A team that includes Clemson University is inviting volunteers to sign up for a free daily newsletter that delivers a list of Associated Press news stories personally curated for each individual reader.
The ad-free newsletter is helping researchers study crucial questions surrounding recommender systems– the unseen algorithms that push content to users on social-media feeds and popular movie and music platforms.
With each click of a story in the newsletter, the selection becomes more tailored to the individual reader while also providing valuable data for researchers. Readers are invited to answer a short survey each Friday that helps further improve the newsletter
It takes only a couple of minutes to sign up here.
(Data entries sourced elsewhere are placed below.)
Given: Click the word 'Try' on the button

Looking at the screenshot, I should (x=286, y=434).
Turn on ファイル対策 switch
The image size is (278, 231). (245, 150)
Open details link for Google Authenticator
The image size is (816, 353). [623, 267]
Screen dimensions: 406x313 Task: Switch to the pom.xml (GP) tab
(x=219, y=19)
“Our goal is to get people to enjoy reading the news,” said Bart Knijnenburg, an associate professor in the School of Computing. “Advertising rewards clicks, not long-term engagement. We want to study that longer-term perspective and encourage industry to adopt it.”
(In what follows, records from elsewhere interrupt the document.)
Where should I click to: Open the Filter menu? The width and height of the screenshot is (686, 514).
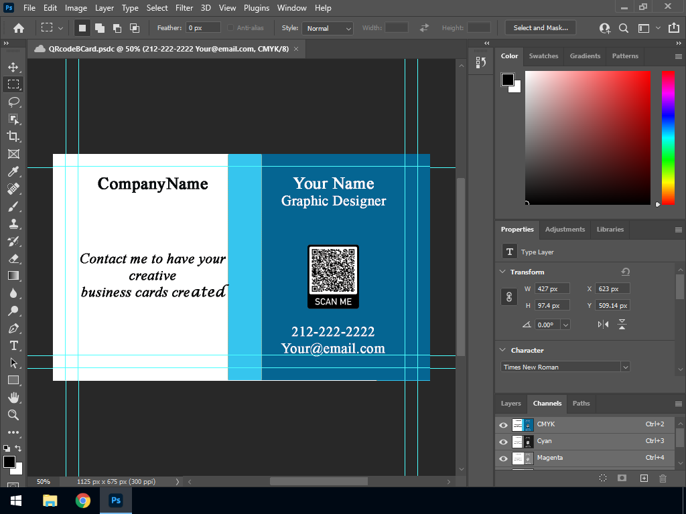[184, 8]

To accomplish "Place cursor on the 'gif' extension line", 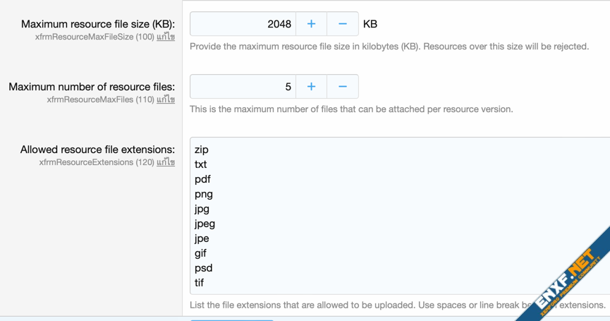I will pyautogui.click(x=201, y=253).
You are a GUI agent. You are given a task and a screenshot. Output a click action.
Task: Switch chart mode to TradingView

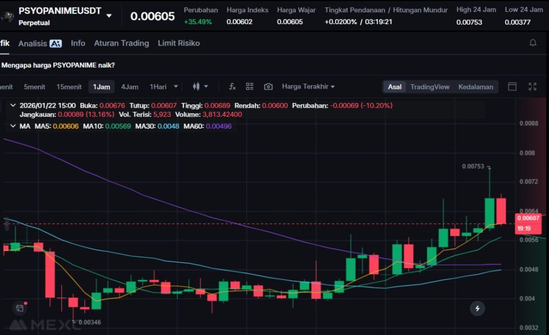tap(429, 87)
Researchers are calling the newsletter POPROX News. POPROX is short for Platform for OPen Recommendation and Online eXperimentation.
It is a collaboration among the University of Minnesota, Clemson University, Northwestern University, Drexel University and the University of Colorado Boulder, with support from the National Science Foundation and the Associated Press.
The platform helps address one of the toughest challenges in studying recommender systems. Most academic work relies on old or simulated data instead of observing real people. POPROX instead tests live algorithms with real users reading real news.
The newsletter selects 10 stories for each subscriber, pulling each morning directly from the Associated Press. So far, it has been curated to each reader’s interests, but researchers plan to soon also mix in the day’s most important headlines if they aren’t already included.
“People want personalization in news, but personalization is not the end all be all,” Knijnenburg said. “When you get a daily newsletter, it is great if it is to some extent personalized. But it shouldn’t just be aligned with your interests, because you also want to know what is the important news of the day.”
Unlike other newsletters, POPROX News includes no ads and isn’t owned by a media company. It is independent, nonprofit, and built solely for research. Readers help improve the technology simply by clicking on the headlines most interesting to them and, when possible, answering short surveys.
Knijnenburg said news was chosen to study recommender systems because it is both socially important and technically difficult.
Ultimately, he hopes the research inspires a new generation of algorithms that serve users instead of trapping them in echo chambers.
Brian Dean, the C. Tycho Howle Director of Clemson’s School of Computing, said POPROX is an example of research with real-world impact.
“Artificial intelligence is already shaping how people get their information, and Clemson researchers are helping shape that in a way that benefits everyone,” Dean said. “POPROX shows how our work in computing can improve lives here in South Carolina and far beyond.”